■ WHAT IS ASKED
Write out every line of text in the material below word for word, and leave out the pictures.

■ PROVIDED DATA
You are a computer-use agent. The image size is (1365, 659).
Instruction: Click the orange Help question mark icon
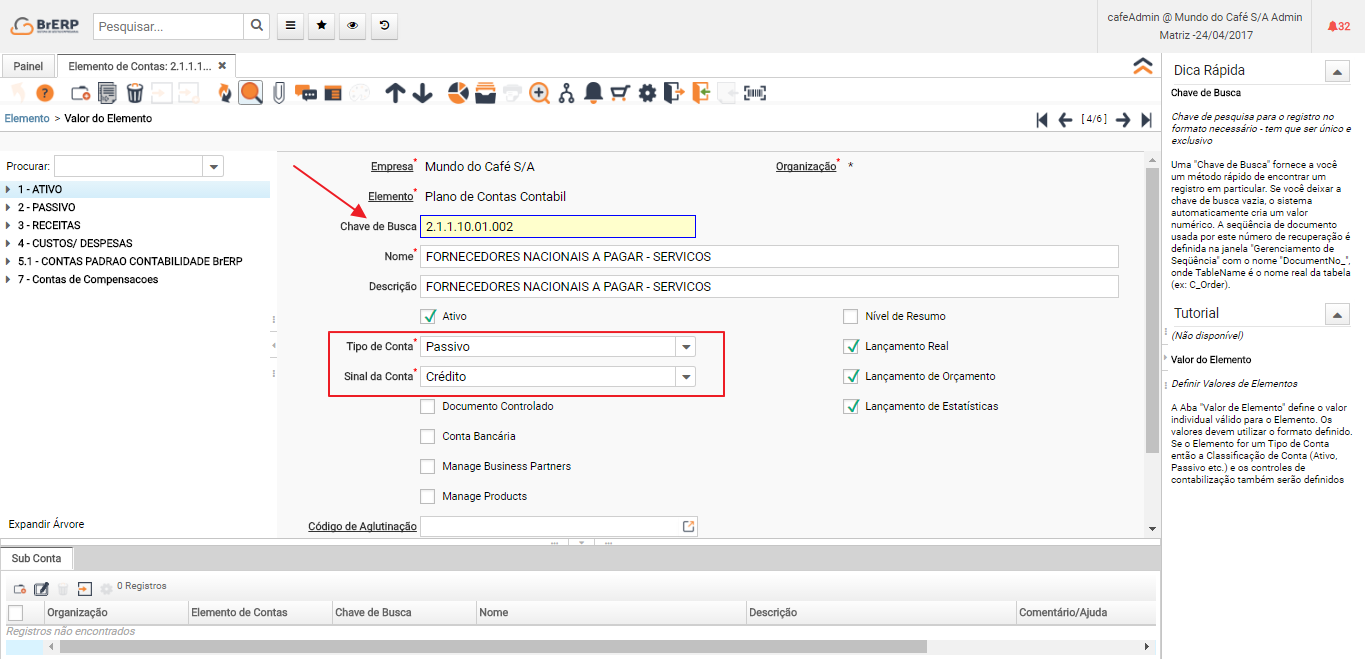pos(45,93)
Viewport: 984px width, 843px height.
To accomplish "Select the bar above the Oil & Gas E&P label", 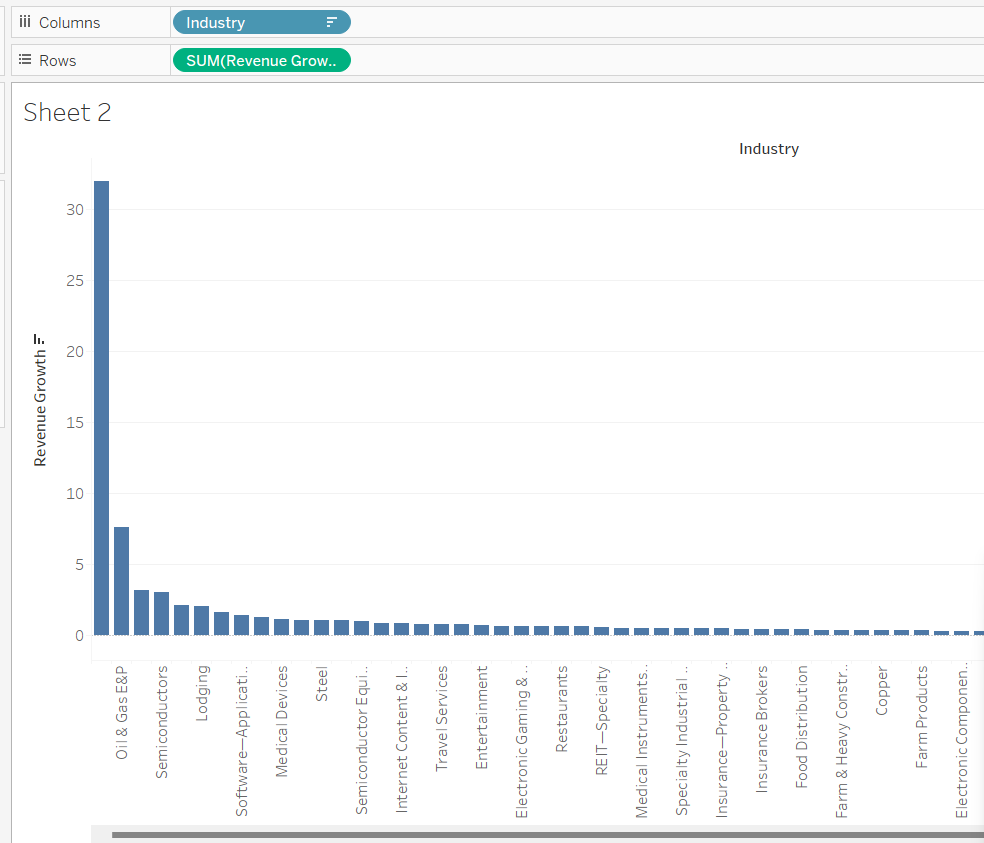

■ REPLY
You are a computer-use agent. The image size is (1365, 659).
Instruction: Click the orange Help question mark icon
pos(45,93)
Viewport: 984px width, 843px height.
To accomplish "Select the bar above the Oil & Gas E&P label", 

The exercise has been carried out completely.